▸ Exercise prompt: Please retype every entry, keeping each one exactly as written.

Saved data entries
********************

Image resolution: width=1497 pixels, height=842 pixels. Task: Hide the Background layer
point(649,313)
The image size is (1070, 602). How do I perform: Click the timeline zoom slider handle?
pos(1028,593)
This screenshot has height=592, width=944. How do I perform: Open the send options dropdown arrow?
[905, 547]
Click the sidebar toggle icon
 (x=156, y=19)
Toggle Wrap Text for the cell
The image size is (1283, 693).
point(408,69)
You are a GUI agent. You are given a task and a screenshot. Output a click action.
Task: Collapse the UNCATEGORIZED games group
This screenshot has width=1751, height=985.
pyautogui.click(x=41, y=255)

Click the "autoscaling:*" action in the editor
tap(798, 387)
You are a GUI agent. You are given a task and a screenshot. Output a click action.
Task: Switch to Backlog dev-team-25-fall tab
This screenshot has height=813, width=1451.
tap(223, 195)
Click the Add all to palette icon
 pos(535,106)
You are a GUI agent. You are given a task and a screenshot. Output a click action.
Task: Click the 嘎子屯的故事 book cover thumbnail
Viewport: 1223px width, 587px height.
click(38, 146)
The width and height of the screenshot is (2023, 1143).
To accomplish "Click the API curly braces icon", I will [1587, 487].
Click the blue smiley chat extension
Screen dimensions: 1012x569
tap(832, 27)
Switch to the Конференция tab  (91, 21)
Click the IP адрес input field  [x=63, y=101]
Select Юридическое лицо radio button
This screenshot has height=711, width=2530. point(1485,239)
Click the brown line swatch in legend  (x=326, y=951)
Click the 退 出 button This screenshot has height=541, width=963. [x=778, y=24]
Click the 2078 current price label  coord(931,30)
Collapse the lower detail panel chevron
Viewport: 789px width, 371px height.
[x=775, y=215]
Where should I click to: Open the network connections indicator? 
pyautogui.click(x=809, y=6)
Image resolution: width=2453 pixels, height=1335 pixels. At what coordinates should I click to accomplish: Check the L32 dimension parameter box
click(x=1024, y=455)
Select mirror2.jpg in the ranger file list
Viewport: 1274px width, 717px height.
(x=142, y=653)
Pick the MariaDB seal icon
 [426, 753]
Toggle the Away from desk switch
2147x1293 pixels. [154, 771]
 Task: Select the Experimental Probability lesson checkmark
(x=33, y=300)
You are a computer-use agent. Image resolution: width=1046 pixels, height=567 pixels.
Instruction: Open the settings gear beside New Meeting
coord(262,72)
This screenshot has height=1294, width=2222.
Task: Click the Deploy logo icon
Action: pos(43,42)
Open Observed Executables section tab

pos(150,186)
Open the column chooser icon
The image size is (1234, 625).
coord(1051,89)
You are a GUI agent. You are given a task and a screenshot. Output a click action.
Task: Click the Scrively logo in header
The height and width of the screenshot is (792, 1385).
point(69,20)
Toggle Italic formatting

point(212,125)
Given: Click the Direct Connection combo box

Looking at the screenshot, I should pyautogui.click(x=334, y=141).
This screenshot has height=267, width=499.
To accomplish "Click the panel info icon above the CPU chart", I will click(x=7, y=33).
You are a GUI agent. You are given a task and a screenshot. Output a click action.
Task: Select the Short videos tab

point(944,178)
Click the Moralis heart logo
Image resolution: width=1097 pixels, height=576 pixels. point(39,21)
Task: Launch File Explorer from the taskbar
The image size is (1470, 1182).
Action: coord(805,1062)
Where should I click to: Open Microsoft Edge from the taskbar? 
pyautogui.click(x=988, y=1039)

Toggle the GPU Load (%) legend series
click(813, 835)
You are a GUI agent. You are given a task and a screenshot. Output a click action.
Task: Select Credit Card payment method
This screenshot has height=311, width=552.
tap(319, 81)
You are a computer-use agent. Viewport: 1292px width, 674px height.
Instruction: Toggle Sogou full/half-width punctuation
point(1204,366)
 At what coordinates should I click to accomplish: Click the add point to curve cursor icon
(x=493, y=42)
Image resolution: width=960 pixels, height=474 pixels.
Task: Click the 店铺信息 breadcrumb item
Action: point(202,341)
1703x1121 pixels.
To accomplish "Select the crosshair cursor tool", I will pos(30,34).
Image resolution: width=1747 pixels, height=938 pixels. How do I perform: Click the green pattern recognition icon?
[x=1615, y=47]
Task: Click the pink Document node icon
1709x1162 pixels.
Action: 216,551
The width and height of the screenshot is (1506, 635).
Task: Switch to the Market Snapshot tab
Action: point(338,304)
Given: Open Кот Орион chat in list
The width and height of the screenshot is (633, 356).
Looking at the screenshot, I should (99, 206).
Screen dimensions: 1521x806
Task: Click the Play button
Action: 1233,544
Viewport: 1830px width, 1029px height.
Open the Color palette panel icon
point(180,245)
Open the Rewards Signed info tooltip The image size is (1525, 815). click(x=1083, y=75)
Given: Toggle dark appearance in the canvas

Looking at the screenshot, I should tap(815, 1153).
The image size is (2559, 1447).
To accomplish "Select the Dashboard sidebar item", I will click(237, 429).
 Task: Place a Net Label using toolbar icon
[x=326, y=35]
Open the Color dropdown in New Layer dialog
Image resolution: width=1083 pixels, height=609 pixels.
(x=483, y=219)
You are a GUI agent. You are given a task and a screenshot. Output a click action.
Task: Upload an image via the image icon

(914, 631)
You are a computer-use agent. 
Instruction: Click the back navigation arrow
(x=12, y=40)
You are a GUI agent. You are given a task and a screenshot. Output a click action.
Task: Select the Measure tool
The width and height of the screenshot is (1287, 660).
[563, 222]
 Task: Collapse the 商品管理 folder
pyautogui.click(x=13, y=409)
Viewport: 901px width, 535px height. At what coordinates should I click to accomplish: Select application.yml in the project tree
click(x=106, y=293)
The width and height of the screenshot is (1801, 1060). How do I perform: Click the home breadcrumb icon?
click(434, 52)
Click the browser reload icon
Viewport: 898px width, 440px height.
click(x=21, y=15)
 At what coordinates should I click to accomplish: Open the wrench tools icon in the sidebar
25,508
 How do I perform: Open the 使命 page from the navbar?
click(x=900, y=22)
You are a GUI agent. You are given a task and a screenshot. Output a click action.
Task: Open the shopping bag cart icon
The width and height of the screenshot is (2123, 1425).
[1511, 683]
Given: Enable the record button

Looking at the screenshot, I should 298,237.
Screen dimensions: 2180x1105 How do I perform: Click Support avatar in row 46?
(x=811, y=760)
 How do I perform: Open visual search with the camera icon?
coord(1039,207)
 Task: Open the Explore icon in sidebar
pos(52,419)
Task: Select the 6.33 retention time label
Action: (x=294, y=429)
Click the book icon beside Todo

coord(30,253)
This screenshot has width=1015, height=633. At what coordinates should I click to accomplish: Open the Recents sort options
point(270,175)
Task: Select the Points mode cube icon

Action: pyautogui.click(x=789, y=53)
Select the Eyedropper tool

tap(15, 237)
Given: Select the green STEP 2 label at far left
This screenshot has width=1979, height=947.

********************

▸ Worked solution:
Image resolution: width=1497 pixels, height=842 pixels. Task: Hide the Background layer
point(649,313)
The image size is (1070, 602). How do I perform: Click the timeline zoom slider handle?
pos(1028,593)
This screenshot has height=592, width=944. How do I perform: Open the send options dropdown arrow?
[905, 547]
Click the sidebar toggle icon
 (x=156, y=19)
Toggle Wrap Text for the cell
The image size is (1283, 693).
point(408,69)
You are a GUI agent. You are given a task and a screenshot. Output a click action.
Task: Collapse the UNCATEGORIZED games group
This screenshot has width=1751, height=985.
pyautogui.click(x=41, y=255)

Click the "autoscaling:*" action in the editor
tap(798, 387)
You are a GUI agent. You are given a task and a screenshot. Output a click action.
Task: Switch to Backlog dev-team-25-fall tab
This screenshot has height=813, width=1451.
tap(223, 195)
Click the Add all to palette icon
 pos(535,106)
You are a GUI agent. You are given a task and a screenshot. Output a click action.
Task: Click the 嘎子屯的故事 book cover thumbnail
Viewport: 1223px width, 587px height.
click(38, 146)
The width and height of the screenshot is (2023, 1143).
To accomplish "Click the API curly braces icon", I will [1587, 487].
Click the blue smiley chat extension
Screen dimensions: 1012x569
tap(832, 27)
Switch to the Конференция tab  (91, 21)
Click the IP адрес input field  [x=63, y=101]
Select Юридическое лицо radio button
This screenshot has height=711, width=2530. point(1485,239)
Click the brown line swatch in legend  (x=326, y=951)
Click the 退 出 button This screenshot has height=541, width=963. [x=778, y=24]
Click the 2078 current price label  coord(931,30)
Collapse the lower detail panel chevron
Viewport: 789px width, 371px height.
[x=775, y=215]
Where should I click to: Open the network connections indicator? 
pyautogui.click(x=809, y=6)
Image resolution: width=2453 pixels, height=1335 pixels. At what coordinates should I click to accomplish: Check the L32 dimension parameter box
click(x=1024, y=455)
Select mirror2.jpg in the ranger file list
Viewport: 1274px width, 717px height.
(x=142, y=653)
Pick the MariaDB seal icon
 [426, 753]
Toggle the Away from desk switch
2147x1293 pixels. [154, 771]
 Task: Select the Experimental Probability lesson checkmark
(x=33, y=300)
You are a computer-use agent. Image resolution: width=1046 pixels, height=567 pixels.
Instruction: Open the settings gear beside New Meeting
coord(262,72)
This screenshot has height=1294, width=2222.
Task: Click the Deploy logo icon
Action: pos(43,42)
Open Observed Executables section tab

pos(150,186)
Open the column chooser icon
The image size is (1234, 625).
coord(1051,89)
You are a GUI agent. You are given a task and a screenshot. Output a click action.
Task: Click the Scrively logo in header
The height and width of the screenshot is (792, 1385).
point(69,20)
Toggle Italic formatting

point(212,125)
Given: Click the Direct Connection combo box

Looking at the screenshot, I should pyautogui.click(x=334, y=141).
This screenshot has height=267, width=499.
To accomplish "Click the panel info icon above the CPU chart", I will click(x=7, y=33).
You are a GUI agent. You are given a task and a screenshot. Output a click action.
Task: Select the Short videos tab

point(944,178)
Click the Moralis heart logo
Image resolution: width=1097 pixels, height=576 pixels. point(39,21)
Task: Launch File Explorer from the taskbar
The image size is (1470, 1182).
Action: coord(805,1062)
Where should I click to: Open Microsoft Edge from the taskbar? 
pyautogui.click(x=988, y=1039)

Toggle the GPU Load (%) legend series
click(813, 835)
You are a GUI agent. You are given a task and a screenshot. Output a click action.
Task: Select Credit Card payment method
This screenshot has height=311, width=552.
tap(319, 81)
You are a computer-use agent. Viewport: 1292px width, 674px height.
Instruction: Toggle Sogou full/half-width punctuation
point(1204,366)
 At what coordinates should I click to accomplish: Click the add point to curve cursor icon
(x=493, y=42)
Image resolution: width=960 pixels, height=474 pixels.
Task: Click the 店铺信息 breadcrumb item
Action: point(202,341)
1703x1121 pixels.
To accomplish "Select the crosshair cursor tool", I will pos(30,34).
Image resolution: width=1747 pixels, height=938 pixels. How do I perform: Click the green pattern recognition icon?
[x=1615, y=47]
Task: Click the pink Document node icon
1709x1162 pixels.
Action: 216,551
The width and height of the screenshot is (1506, 635).
Task: Switch to the Market Snapshot tab
Action: point(338,304)
Given: Open Кот Орион chat in list
The width and height of the screenshot is (633, 356).
Looking at the screenshot, I should (99, 206).
Screen dimensions: 1521x806
Task: Click the Play button
Action: 1233,544
Viewport: 1830px width, 1029px height.
Open the Color palette panel icon
point(180,245)
Open the Rewards Signed info tooltip The image size is (1525, 815). click(x=1083, y=75)
Given: Toggle dark appearance in the canvas

Looking at the screenshot, I should tap(815, 1153).
The image size is (2559, 1447).
To accomplish "Select the Dashboard sidebar item", I will click(237, 429).
 Task: Place a Net Label using toolbar icon
[x=326, y=35]
Open the Color dropdown in New Layer dialog
Image resolution: width=1083 pixels, height=609 pixels.
(x=483, y=219)
You are a GUI agent. You are given a task and a screenshot. Output a click action.
Task: Upload an image via the image icon

(914, 631)
You are a computer-use agent. 
Instruction: Click the back navigation arrow
(x=12, y=40)
You are a GUI agent. You are given a task and a screenshot. Output a click action.
Task: Select the Measure tool
The width and height of the screenshot is (1287, 660).
[563, 222]
 Task: Collapse the 商品管理 folder
pyautogui.click(x=13, y=409)
Viewport: 901px width, 535px height. At what coordinates should I click to accomplish: Select application.yml in the project tree
click(x=106, y=293)
The width and height of the screenshot is (1801, 1060). How do I perform: Click the home breadcrumb icon?
click(434, 52)
Click the browser reload icon
Viewport: 898px width, 440px height.
click(x=21, y=15)
 At what coordinates should I click to accomplish: Open the wrench tools icon in the sidebar
25,508
 How do I perform: Open the 使命 page from the navbar?
click(x=900, y=22)
You are a GUI agent. You are given a task and a screenshot. Output a click action.
Task: Open the shopping bag cart icon
The width and height of the screenshot is (2123, 1425).
[1511, 683]
Given: Enable the record button

Looking at the screenshot, I should 298,237.
Screen dimensions: 2180x1105 How do I perform: Click Support avatar in row 46?
(x=811, y=760)
 How do I perform: Open visual search with the camera icon?
coord(1039,207)
 Task: Open the Explore icon in sidebar
pos(52,419)
Task: Select the 6.33 retention time label
Action: (x=294, y=429)
Click the book icon beside Todo

coord(30,253)
This screenshot has width=1015, height=633. At what coordinates should I click to accomplish: Open the Recents sort options
point(270,175)
Task: Select the Points mode cube icon

Action: pyautogui.click(x=789, y=53)
Select the Eyedropper tool

tap(15, 237)
Given: Select the green STEP 2 label at far left
This screenshot has width=1979, height=947.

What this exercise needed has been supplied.